= TEXTE DU DOCUMENT =
═══

Thomas Schulthess : Nous avons dû modifier notre approche, mais nous avons plus ou moins pu respecter le calendrier, même s'il y a eu quelques petits retards. Lors du premier semi-confinement, il n'a pas été possible d'amener les quatre premières armoires du nouvel ordinateur des Etats-Unis en Suisse comme prévu. Mais la société de fabrication HPE a tout de même réussi à construire le matériel, de sorte que nous avons eu accès à nos machines aux États-Unis en juin et juillet et avons pu travailler dessus. La réception des armoires informatiques à Lugano en automne s'est donc déroulée sans problème majeur.
L'extension d'«Alps» durera jusqu'au printemps 2023. Pourquoi cela prend-il autant de temps ?
Parce que le produit que nous voulons n'est pas encore complètement développé. L'élément central du nouvel ordinateur est la pile logicielle Cray Shasta, que nous avons participé à développer avec d'autres centres de données. Cette pile logicielle est désormais opérationnelle, mais il faudra encore deux ans pour que l'infrastructure informatique souhaitée soit complètement prête.
Qu'est-ce que cette nouvelle infrastructure informatique a de si spécial ?
Avec la pile logicielle Cray Shasta, nous avons opté pour une infrastructure définie par logiciel. C'est le point décisif pour moi : sans cette pile logicielle, la nouvelle machine perdrait beaucoup de sa valeur à mes yeux. «Alps» serait toujours la meilleure variante de calcul haute performance disponible sur le marché dans un avenir prévisible, mais nous avons clairement des objectifs plus élevés que nous ne pourrions pas atteindre sans l'infrastructure améliorée. Ce serait une grande déception.
Qu'est-ce que cela signifie exactement ?
Au CSCS, nous exploitons principalement une infrastructure de recherche, que nous mettons à la disposition des scientifiques en tant que User Lab, entre autres choses. C'est notre mission principale. Cependant, contrairement à d'autres infrastructures de recherche, comme le SwissFEL au PSI, nous ne faisons pratiquement pas de recherche propre sur nos instruments. Nous devons donc trouver un moyen créatif d'élargir notre propre expertise afin de pouvoir continuer à développer l'infrastructure de recherche. C'est pourquoi nous collaborons étroitement avec des chercheuses et chercheurs d'universités suisses.

═══

= ENTRÉES EXTRAITES =

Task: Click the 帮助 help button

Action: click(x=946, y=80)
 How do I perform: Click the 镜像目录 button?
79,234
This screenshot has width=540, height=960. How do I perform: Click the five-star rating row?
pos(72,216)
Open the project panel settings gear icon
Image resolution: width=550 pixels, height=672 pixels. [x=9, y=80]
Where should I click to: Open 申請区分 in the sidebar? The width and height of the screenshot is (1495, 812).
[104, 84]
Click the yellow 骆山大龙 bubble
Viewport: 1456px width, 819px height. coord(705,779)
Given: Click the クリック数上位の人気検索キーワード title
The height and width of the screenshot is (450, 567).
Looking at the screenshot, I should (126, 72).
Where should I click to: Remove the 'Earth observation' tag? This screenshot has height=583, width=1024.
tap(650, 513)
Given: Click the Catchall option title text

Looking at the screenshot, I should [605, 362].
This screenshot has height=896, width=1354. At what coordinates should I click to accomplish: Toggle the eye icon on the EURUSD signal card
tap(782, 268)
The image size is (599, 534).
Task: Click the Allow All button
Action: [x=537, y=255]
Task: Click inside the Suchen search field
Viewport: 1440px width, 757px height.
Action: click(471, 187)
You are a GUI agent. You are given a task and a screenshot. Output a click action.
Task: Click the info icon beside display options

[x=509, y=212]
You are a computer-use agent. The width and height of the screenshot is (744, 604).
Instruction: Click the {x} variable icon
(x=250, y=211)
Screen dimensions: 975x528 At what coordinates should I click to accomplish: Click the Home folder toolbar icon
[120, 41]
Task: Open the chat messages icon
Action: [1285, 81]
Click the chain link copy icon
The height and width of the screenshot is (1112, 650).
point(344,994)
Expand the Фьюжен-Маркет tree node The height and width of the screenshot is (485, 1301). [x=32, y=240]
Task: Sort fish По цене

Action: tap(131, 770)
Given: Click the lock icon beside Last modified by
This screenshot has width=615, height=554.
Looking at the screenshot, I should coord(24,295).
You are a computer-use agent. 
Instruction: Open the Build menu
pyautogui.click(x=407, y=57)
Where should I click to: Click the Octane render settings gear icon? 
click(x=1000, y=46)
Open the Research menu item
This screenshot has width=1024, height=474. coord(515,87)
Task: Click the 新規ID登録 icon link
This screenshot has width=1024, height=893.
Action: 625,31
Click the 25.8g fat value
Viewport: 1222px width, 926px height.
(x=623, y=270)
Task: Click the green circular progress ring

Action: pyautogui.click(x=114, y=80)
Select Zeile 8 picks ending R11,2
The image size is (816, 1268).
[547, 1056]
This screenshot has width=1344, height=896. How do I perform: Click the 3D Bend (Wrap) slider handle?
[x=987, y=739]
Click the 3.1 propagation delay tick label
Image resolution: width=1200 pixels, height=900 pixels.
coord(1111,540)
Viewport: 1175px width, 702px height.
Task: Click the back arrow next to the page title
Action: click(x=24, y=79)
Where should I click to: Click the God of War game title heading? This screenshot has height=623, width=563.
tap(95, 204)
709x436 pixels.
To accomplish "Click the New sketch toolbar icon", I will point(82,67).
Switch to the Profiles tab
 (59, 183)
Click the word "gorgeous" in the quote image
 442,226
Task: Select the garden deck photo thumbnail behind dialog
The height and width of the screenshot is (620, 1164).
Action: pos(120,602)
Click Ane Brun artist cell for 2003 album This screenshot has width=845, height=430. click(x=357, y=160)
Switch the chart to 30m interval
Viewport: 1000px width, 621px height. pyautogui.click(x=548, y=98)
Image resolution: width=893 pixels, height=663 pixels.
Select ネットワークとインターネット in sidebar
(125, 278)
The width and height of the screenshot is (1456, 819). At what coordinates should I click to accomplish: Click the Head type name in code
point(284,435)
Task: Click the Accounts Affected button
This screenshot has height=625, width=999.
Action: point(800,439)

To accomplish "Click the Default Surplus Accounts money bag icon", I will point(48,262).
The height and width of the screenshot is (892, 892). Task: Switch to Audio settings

═══

= TÂCHE ÉCRITE 1 =
D'après l'entretien sur le superordinateur «Alps», jusqu'à quand durera l'extension d'«Alps» ?
= TÂCHE ÉCRITE 2 =
Expliquez, s'il vous plaît, pourquoi le CSCS collabore étroitement avec des chercheuses et chercheurs d'universités suisses, en vous appuyant sur l'entretien sur le superordinateur «Alps».
= TÂCHE ÉCRITE 3 =
Poursuivez l'entretien sur le superordinateur «Alps» à partir de sa dernière phrase.

= RÉPONSE ATTENDUE 1 =
Jusqu'au printemps 2023.

= RÉPONSE ATTENDUE 2 =
Contrairement à d'autres infrastructures de recherche comme le SwissFEL au PSI, le CSCS ne fait pratiquement pas de recherche propre sur ses instruments. Il doit donc trouver un moyen créatif d'élargir sa propre expertise pour pouvoir continuer à développer l'infrastructure de recherche.

= RÉPONSE ATTENDUE 3 =
Le CSCS ne se considère donc pas d'abord comme un prestataire de services ?
Si, mais pas dans le sens d'une entreprise informatique qui se contente d'exploiter des ordinateurs pour pouvoir offrir du temps de calcul. Pour nous, l'ordinateur est un moyen et la finalité est l'infrastructure de recherche, que nous construisons et développons avec les scientifiques grâce au financement du Conseil des EPF ; les coûts d'exploitation sont couverts par les contributions de l'ETH Zurich. Nous voulons maintenant poursuivre le développement de cette infrastructure de recherche avec un programme dont le nom de code est Kathmandu.
En quoi consiste exactement ce programme Kathmandu ?
Le programme Kathmandu est une partie importante du nouvel approvisionnement mentionné ci-dessus. Nous ne nous contentons pas d'acquérir un nouvel ordinateur qui sera intégré dans le centre informatique inchangé - nous réaménageons le centre informatique en plusieurs phases d'expansion. Aujourd'hui, nous utilisons différents systèmes informatiques pour différents besoins au CSCS, mais à l'avenir, il n'y aura plus qu'une seule infrastructure. Pour MétéoSuisse, par exemple, nous avons exploité jusqu'à présent un ordinateur dédié. À l'avenir, MétéoSuisse calculera sur une ou plusieurs partitions de cette nouvelle infrastructure.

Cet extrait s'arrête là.